Because every time you don't use the correct fork at dinner, a fussy but delightfully acerbic etiquette author expires. That is why it matters if one uses the correct fork.
We kid. No one -- as far as we know -- has ever been truly assaulted by the use of the wrong fork. In fact, many etiquette authors would point out that calling attention to the error -- much less going into cardiac arrest over it -- would be an extremely unseemly act for any host or guest. So that's our first lesson in fork usage -- nobody worth their weight in know-it-allness would correct you on it. (Which, we should note, puts a wrong-forker in an even more awkward position of just being blissfully ignorant of their wrong forkness for the entirety of their life.)
But in order to answer the question of whether or not your fork matters, perhaps we should start with the necessity of the fork, period. Unlike the knife (which is just another version of human's oldest tool -- the axe) and the spoon (or similar scoop-like implements), the fork hasn't been accepted as an all-around eating utensil since the beginning of cutlery [source: Goldsmith]. Sure, fork (or trident-looking tools) might pop up now and again through history, but mostly they were just used for tiny sweets or to spear large chunks of meat [source: Ward]. (Think more along the lines of lifting the roast rather than eating pieces of it from your own plate.)

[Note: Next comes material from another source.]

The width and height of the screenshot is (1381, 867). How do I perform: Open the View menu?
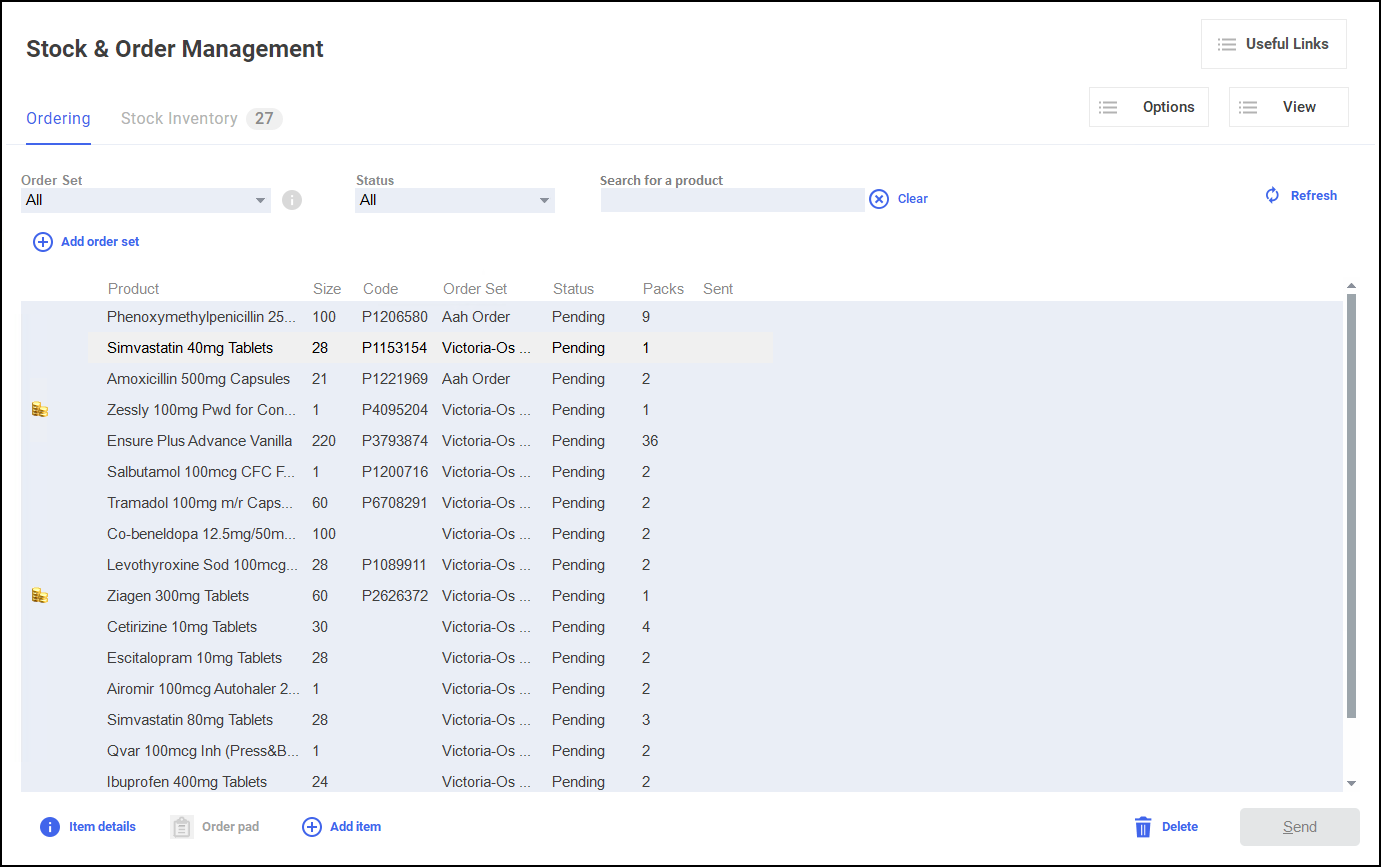[1288, 107]
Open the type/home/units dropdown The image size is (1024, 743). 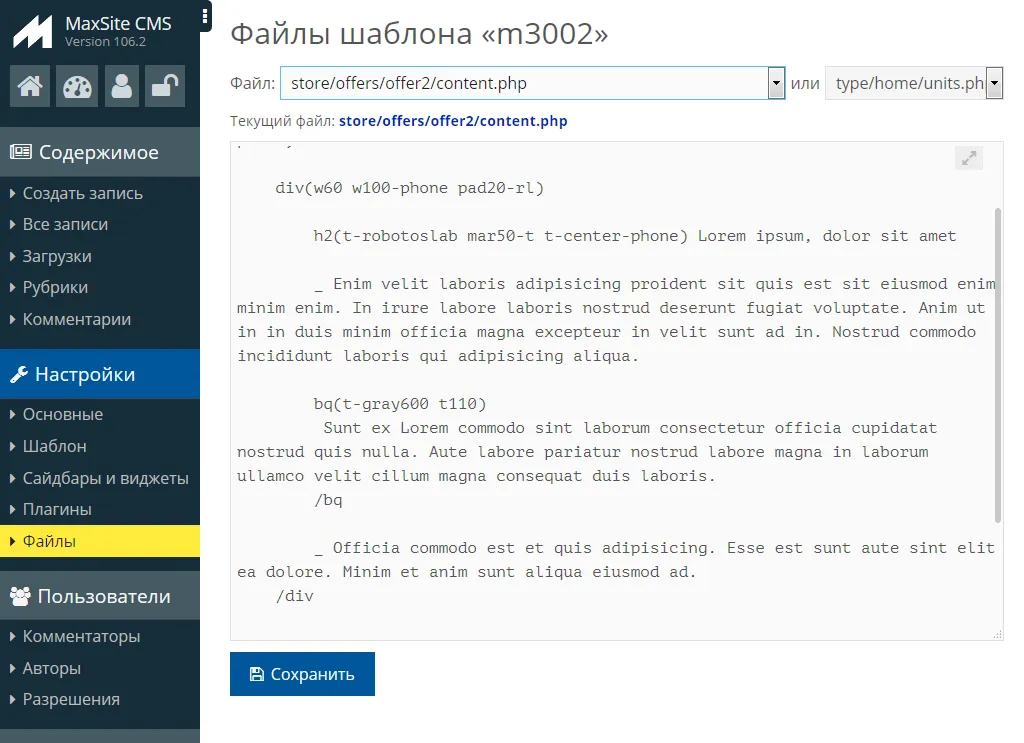(913, 83)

It wasn't until around the 14th century that forks started to become a bit more common around Italy. With the help of the royal marriage between Catherine de Medici and French Henry II, they started showing up in French kitchens sometime after [source: Ward]. It was still a slow introduction into the everyday lives of Western peoples. It was only the late 19th century that people began to stop staring at the fork with a sense of vague distrust and declare it useful, if still somewhat fashionable [source: Ward].
So why does it matter which fork you use? The answer, in truth, lies in our very first paragraph. It's just seen as an accepted form of etiquette now. The fork's existence -- whether we're talking the dinner, salad, seafood or dessert variety -- is not really a matter of utility. It is, like a lot of things we use, just a cultural implement that made its way to our familiar table. It doesn't matter which fork you use, unless you're being purely practical. It is far easier to use a tiny fork to, say, delicately pick mussel meat from the shell. But other than that? It's simply a matter of Western manners, which is itself a series of made-up rules that a few cultures follow, with or without understanding them.